Trombosit agregasyon ve sekresyonundaki artışlar trombozun ortaya çıkmasını kolaylaştıran faktörler arasında sayılabilir. Bazı malignensilerde lupus inhibitörü ve antikardiyolipinlerin trombotik riski artırdığı gözlenmiştir.

İmmobilizasyon, uzun süreli yatak istirahati ve tümör kitlesinin damara basısı kanserli hastalarda sık olarak görülen durumlar olup, venöz staza yol açar. Bu da pıhtılaşmayı kolaylaştırıcı bir faktördür.

Plazma protein anormalliği ve şekilli elemanların artması kan akımını yavaşlatan nedenlerdir. Waldenström makroglobulinemisi, hipervizkositeye yol açan klasik örnek olarak bilinir. IgG ve IgA miyeloma da vizkosite artışına neden olabilir. Bu hastalıklarda trombotik diyatez görülse de kanama daha sıktır. Polisitemia veradaki artmış eritrosit hacmi plazma hücre diskrazilerinden farklı olarak çok daha fazla arteriyel ve venöz tromboza yol açar. Daha önce sözü edilen lökostaz sendromunda, lökositler kapillerlerde toplanarak hipervizkositeye ve trombuslara neden olurlar.

Sonuçta kansere bağlı trombozun, koagulasyon ve fibrinoliz arasındaki dengenin oldukça kompleks bir şekilde bozulmasından ortaya çıktığı düşünülmektedir. Kanserde fibrinojen ve faktör V, VII, VIII, IX ve XI düzeyleri artmış bulunur. Trombosit katabolizması hızlanmıştır. Protein C, S ve antitrombin III azalmıştır. Doğrudan trombin üretimi oluşmuştur.

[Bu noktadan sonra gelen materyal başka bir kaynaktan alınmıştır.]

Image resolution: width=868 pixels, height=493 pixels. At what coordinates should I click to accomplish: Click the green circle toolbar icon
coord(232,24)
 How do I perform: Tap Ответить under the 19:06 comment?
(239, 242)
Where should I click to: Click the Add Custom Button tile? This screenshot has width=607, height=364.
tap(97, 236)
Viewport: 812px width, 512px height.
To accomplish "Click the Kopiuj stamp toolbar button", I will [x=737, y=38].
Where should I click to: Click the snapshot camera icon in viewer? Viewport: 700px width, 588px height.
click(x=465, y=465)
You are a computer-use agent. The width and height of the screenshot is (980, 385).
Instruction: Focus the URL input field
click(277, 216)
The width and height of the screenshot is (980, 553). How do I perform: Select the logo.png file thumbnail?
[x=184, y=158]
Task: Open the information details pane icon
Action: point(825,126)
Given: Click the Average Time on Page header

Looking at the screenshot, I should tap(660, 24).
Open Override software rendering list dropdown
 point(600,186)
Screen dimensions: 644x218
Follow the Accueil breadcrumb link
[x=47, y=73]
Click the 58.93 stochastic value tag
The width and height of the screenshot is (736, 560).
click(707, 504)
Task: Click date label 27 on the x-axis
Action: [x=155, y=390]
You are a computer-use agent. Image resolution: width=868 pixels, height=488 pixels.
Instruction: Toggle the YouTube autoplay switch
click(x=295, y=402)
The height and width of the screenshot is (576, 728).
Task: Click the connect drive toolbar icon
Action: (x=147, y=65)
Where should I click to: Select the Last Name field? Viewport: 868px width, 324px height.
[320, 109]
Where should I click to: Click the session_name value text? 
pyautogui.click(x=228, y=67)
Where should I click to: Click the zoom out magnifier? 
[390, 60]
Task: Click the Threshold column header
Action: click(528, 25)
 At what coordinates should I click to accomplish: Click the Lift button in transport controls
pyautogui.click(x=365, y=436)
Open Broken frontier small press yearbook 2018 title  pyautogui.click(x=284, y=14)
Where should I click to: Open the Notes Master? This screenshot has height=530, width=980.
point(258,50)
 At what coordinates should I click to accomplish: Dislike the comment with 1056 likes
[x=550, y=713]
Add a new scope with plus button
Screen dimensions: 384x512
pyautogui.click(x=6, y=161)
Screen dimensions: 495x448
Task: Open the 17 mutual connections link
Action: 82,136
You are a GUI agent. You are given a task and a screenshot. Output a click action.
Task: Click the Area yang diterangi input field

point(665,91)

Kanser tedavisinde uygulanan cerrahi, kemoterapi, radyoterapi, hormonlar ve kemik iliği transplantasyonu gibi yöntemlerin de pıhtılaşmayı artırıcı etkileri vardır. Cerrahi, hemostatik sistemi aktive ederek ve hastanın immobilize olmasına neden olarak pıhtılaşmayı kolaylaştırır. Kemoterapötik ilaçlar çok değişik mekanizmalarla tromboza neden olurlar. Bunlardan bleomisin ve mitomisin subendotel hiperplazisi yaparak venooklusif hastalığa yol açabilir. Dakarbazin ve bundan ayrı olarak metotreksat ya da sitarabin ile birlikte kullanılan 6-tioguanin Budd-Chiari sendromuna, yine bleomisin Raynaud fenomenine neden olabilir. Vinka alkaloidleri, 5-florourasil, sisplatin, etoposid ve bleomisin miyokard iskemi ve infarktüsüne; mitomisin ve sisplatin trombotik mikroanjiyopatiye yol açabilir. Kemik iliği transplantasyonu ile birlikte yüksek doz kemoradyoterapi transplant sonrası erken dönemde tromboz riskini artırır. Allojeneik transplantasyonda hepatik venooklusif hastalık en sık görülen hiperkoagulasyon komplikasyonudur. Tamoksifen ve kortikosteroid kullanımında da tromboz riski artmaktadır. Kemo/hormonal tedavide tromboz görülmesinin nedeni, ilaca bağlı olarak doğal antikoagulanların miktarının azalması, endotel hasarı ve pıhtlaşma faktörlerindeki artıştır.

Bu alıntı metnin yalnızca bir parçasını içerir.